Calcul d'indemnités de licenciement



Théorie :

L'indemnité légale de licenciement constitue le droit minimal du salarié :

* en CDI et licencié pour un motif autre qu'une faute grave ou lourde ;

* comptant au moins 1 an d'ancienneté ininterrompue dans l'entreprise à la date de la notification du licenciement.

Versée à la fin du préavis, que ce dernier soit ou non exécuté, l'indemnité de licenciement prévue par le code du travail est fixée :

* à partir d'un salaire de référence ;

* en fonction de l'ancienneté du salarié dans l'entreprise, comptabilisée au terme du préavis même si le salarié est dispensé de l'effectuer.

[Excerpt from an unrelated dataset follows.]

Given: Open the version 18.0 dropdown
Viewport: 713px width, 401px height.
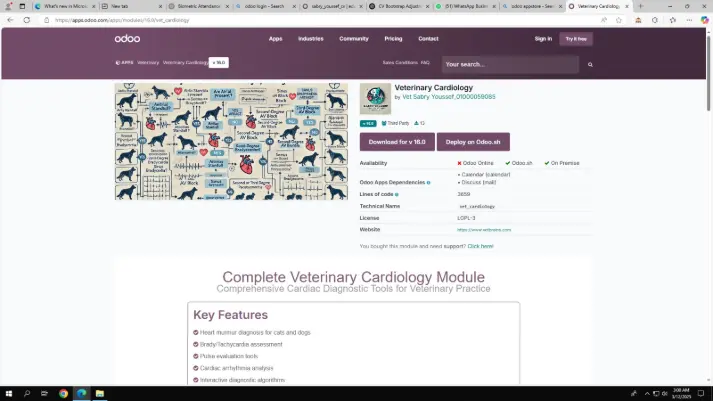Looking at the screenshot, I should [x=219, y=62].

Calcul du salaire de référence :

Le calcul le plus favorable au salarié doit être retenu :

* soit 1/12e de la rémunération brute (salaire, primes, etc.) des douze derniers mois précédant la notification du licenciement ;

* soit 1/3 des trois derniers mois. Dans ce cas, toute prime ou gratification de caractère annuel ou exceptionnel, versée au salarié pendant cette période, n'est prise en compte que au prorata temporis.

Les indemnités correspondant à des remboursements de frais engagés (indemnité de déplacement ou de repas, par exemple) ne sont pas prises en compte.

Détermination du montant de l'indemnité légale de licenciement :

L'indemnité de licenciement ne peut être inférieure à 1/5 de mois de salaire par année d'ancienneté, auquel s'ajoutent deux quinzièmes de mois par année au-delà de 10 ans d'ancienneté.

L'employeur doit verser l'indemnité prévue par la convention collective ou le contrat de travail si elle est plus favorable au salarié que l'indemnité du code du travail telle que définie ci-dessus.

Les fractions d'années incomplètes entrent également en ligne de compte.